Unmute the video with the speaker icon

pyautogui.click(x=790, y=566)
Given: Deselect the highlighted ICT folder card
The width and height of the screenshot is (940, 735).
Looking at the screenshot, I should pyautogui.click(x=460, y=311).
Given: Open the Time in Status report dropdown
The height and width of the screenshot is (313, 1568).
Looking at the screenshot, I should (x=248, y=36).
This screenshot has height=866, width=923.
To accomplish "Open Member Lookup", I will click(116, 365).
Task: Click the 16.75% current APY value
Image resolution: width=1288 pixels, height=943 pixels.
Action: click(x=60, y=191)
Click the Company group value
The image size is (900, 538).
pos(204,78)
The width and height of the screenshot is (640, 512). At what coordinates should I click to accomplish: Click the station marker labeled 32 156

▶ _WHAT IS NEEDED_: All lines in the listing above between the line with "The width and height of the screenshot is (940, 735)." and the line with "Task: Click the 16.75% current APY value", inclusive, should be set down exactly, and no line outside that range.

▶ _YOUR SOLUTION_:
The width and height of the screenshot is (940, 735).
Looking at the screenshot, I should pyautogui.click(x=460, y=311).
Given: Open the Time in Status report dropdown
The height and width of the screenshot is (313, 1568).
Looking at the screenshot, I should (x=248, y=36).
This screenshot has height=866, width=923.
To accomplish "Open Member Lookup", I will click(116, 365).
Task: Click the 16.75% current APY value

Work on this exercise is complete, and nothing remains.